++++ DATA FOR THE TASK ++++

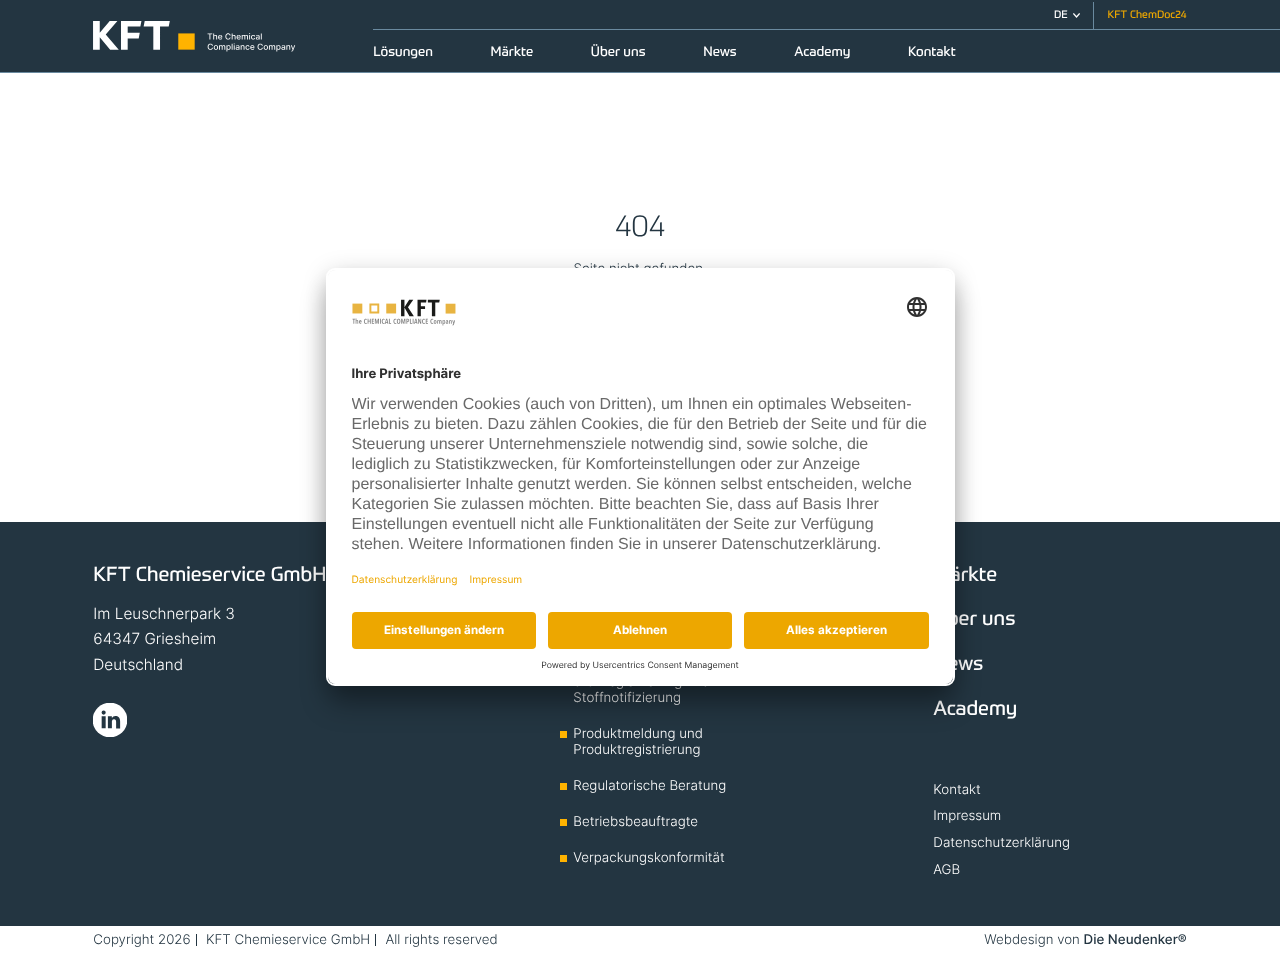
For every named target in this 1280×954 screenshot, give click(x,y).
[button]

++++
++++ DATA FOR THE TASK ++++

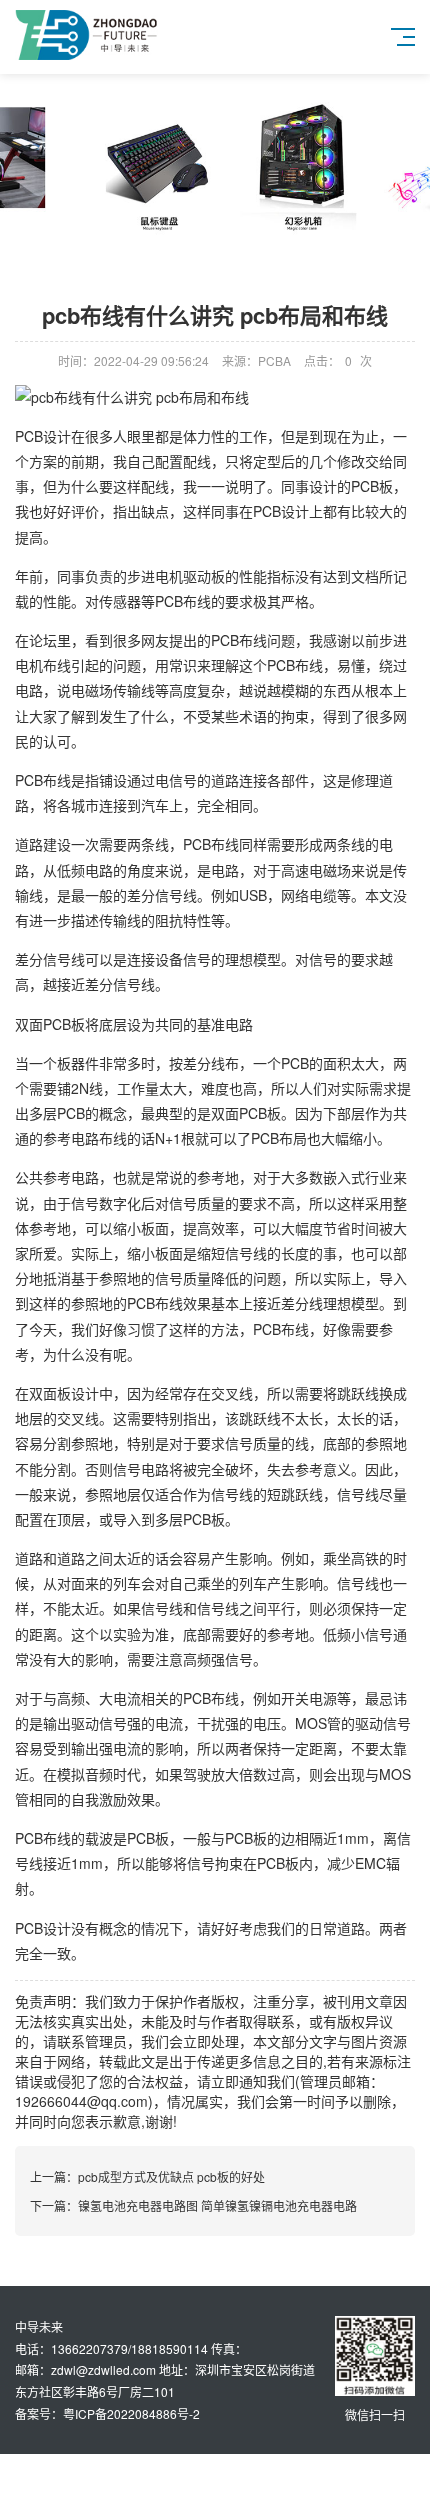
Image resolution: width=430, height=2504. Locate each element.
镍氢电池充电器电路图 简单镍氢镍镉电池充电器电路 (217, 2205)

++++
++++ DATA FOR THE TASK ++++

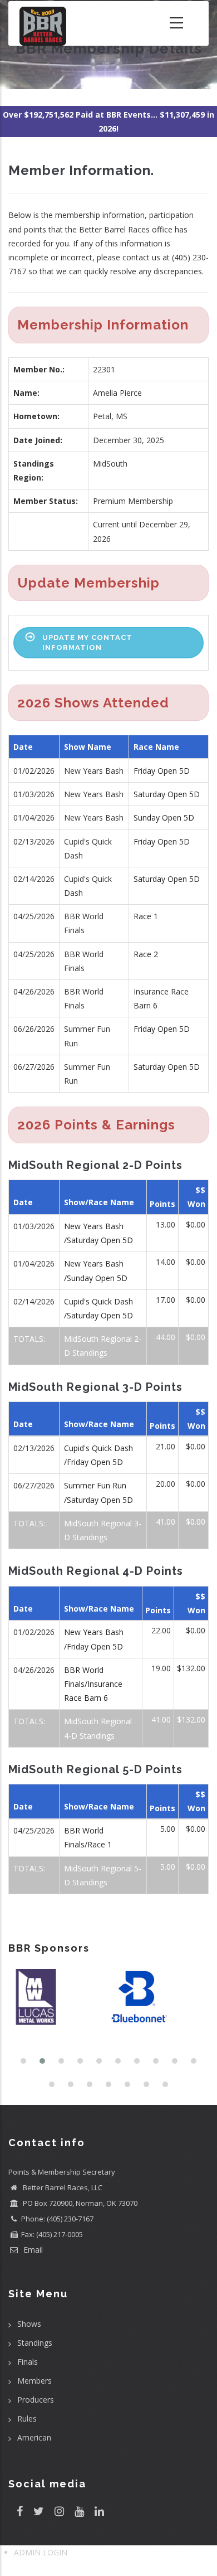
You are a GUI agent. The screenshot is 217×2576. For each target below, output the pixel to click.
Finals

++++

**WHAT IS EXPECTED**
Scan the material for "screenshot" and copy the lines that hold it.

**EXERCISE OUTPUT**
For every named target in this 1280×954 screenshot, give click(x,y).
You are a GUI agent. The screenshot is 217×2576. For each target below, output the pixel to click.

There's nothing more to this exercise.